Railroads Open the West
(Be sure to look up any words you do not know.)

 

Congress wanted a rail line that would cross the continent. To build that transcontinental rail line, railroad tracks would have to be laid thousands of miles across the West. The Union Pacific and the Central Pacific railroad companies were chosen to do the job.
 

The Union Pacific Railroad started from Omaha, Nebraska. Most of its workers were Irish immigrants. They laid tracks across the flat Plains and across the rugged Rocky Mountains.
 

The Central Pacific started work at the other end of the line, in Sacramento, California. Its workers were mostly Chinese immigrants. They cut a route through the Sierra Nevada and across the hot deserts of Nevada.
 

On May 10, 1869, the tracks of the two railroads came together at Promontory, Utah. For the first time, people could travel by train from the Atlantic to the Pacific Ocean.
 

Other railroad lines were soon built. By 1893, five transcontinental railroad lines were carrying people to the unsettled areas in the West.

 

Video Review

 

In the years after the Civil War, railroad building became the nation's biggest business. By 1900 there were nearly six times as many miles of track as in 1865.
 

Because of government help, western railroads were big from the start. In contrast, the large rail systems of the East were formed by combining smaller companies that had been started earlier. For instance, Cornelius Vanderbilt created the New York Central system by buying smaller railroads across the eastern half of the country. By 1873 the New York Central was providing direct rail service between New York City and Chicago.
 

Two other systems that tied together eastern and midwestern cities were the Pennsylvania Railroad and the Baltimore and Ohio. Meanwhile, the Southern Railway linked Washington, D.C., with such southern cities as New Orleans.
 

By 1893 there were five transcontinental railroad routes. Compared to the spider­web look of eastern railways, the western railways were straighter. They pointed across deserts, prairies, and mountains on their way to Pacific Coast cities.  The map below illustrates this point:


 

Impact of the Railroads:  How did the railroads change American history?
 

  1. The railroads helped end Indian control of the West. The Plains Indians, across whose lands the railroads cut like knives, fought this invasion, but in vain. Indian fears were justified. The railroads brought the buffalo hunters, miners, and settlers who would destroy their world.
     

  2. The railroads tied together the economies of the West and East. From the West, the railroads carried eastward such raw mate­rials as lumber, minerals, livestock, and grain. In midwestern cities like St. Louis, Chicago, Minneapolis, and Cleveland, the raw materials were processed. Grain was milled into flour. Hogs became bacon and hams. Cattle became beef. Iron ore was converted into steel. Lumber was cut into wood for housing. The processed goods were shipped by rail to eastern cities. From eastern cities, in turn, came manufactured goods, which were sold to westerners.

     

    By turning the nation into a single giant marketplace, the railroads helped the growth of American industry. They also spurred the growth of those cities connected by railways.
     

  3. The railroads helped people settle and farm the plains and valleys of the West. The cattle and wheat these people raised would feed the cities. Many of these farm families had moved west with dreams of indepen­dence. Yet they often found themselves at the mercy of outside forces. Railroad companies controlled their ability to move their crops and the cost of transporting them. Eastern buyers determined how much they would pay for the crops.
     

  4. Railroads changed the way people thought about the environment. Until the age of railroads, people lived and worked mainly where there was water transport, such as rivers or the sea. Roads were primitive, following valleys from town to town. Snow, ice, rain, and floods could close down both water and road transportation. It was hard to keep to a schedule in the face of such hazards.

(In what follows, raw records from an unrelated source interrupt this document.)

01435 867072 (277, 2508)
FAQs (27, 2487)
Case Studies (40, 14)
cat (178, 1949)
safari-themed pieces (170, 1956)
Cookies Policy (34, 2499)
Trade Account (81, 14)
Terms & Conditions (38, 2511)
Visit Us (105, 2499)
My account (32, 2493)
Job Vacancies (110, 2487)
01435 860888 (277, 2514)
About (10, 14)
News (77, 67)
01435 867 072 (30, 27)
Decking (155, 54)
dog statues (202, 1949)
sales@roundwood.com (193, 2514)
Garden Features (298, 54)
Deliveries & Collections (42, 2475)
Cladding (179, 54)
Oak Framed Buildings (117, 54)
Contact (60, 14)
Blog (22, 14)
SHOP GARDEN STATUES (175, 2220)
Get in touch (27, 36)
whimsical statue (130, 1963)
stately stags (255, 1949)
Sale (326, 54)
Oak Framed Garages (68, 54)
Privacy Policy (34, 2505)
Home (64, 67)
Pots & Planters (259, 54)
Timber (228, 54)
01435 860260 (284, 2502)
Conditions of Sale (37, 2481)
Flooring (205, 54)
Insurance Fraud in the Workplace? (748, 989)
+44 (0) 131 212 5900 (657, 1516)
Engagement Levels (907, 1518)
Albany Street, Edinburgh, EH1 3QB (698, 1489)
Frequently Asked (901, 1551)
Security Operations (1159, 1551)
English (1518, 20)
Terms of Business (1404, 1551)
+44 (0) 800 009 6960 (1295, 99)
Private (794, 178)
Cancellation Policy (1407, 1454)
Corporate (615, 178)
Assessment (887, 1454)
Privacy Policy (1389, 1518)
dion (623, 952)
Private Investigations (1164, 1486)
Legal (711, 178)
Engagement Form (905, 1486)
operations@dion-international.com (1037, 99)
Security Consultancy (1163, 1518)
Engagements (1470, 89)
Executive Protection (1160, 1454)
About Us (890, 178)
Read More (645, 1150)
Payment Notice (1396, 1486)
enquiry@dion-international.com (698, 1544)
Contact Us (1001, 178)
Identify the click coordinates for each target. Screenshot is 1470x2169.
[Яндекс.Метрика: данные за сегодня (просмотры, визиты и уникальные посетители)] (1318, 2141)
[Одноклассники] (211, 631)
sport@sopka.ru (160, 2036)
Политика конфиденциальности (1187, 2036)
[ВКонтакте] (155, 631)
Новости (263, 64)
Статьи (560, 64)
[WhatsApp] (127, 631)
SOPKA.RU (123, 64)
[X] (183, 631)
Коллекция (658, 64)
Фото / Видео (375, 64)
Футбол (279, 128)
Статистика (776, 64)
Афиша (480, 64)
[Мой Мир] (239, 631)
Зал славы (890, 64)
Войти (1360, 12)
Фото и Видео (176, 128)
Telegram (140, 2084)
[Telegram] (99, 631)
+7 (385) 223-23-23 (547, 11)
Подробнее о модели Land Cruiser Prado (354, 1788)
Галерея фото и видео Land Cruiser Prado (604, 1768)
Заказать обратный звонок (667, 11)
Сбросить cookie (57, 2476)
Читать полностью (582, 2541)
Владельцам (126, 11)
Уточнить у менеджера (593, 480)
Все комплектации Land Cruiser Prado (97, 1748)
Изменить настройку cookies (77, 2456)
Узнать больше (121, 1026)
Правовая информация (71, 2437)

    Railroads were different. Engineers and surveyors laid out the railroads in almost straight lines between cities. Railroads made possible cities like Denver, Colorado, and Cheyenne, Wyoming. These cities had no water transport at all.


    Climate, too, had little effect on the trains. In summer storm and winter snow, in cold and in heat, the trains kept moving, delivering passengers and goods on time. Schedules became part of American life.


    Railroads even broke free of what was called "sun time." Formerly wherever people had lived, noon was the time when the sun was highest in the sky. This system cre­ated a nightmare for the people who set railroad schedules.
     

    At first the railroads set up "railroad time" along sections of the track. These time zones were so local, however, there were about 100 of them in 1883.
     

    To deal with this problem, the railroads agreed to a system of standard time. They divided the United States into four time zones. Although the plan went into effect on November 18, 1883, many com­munities refused to accept it. Congress itself did not adopt the scheme until 1918. Today the country is divided into six time zones, the four original ones plus Alaska Time and Hawaii-Aleutian Time.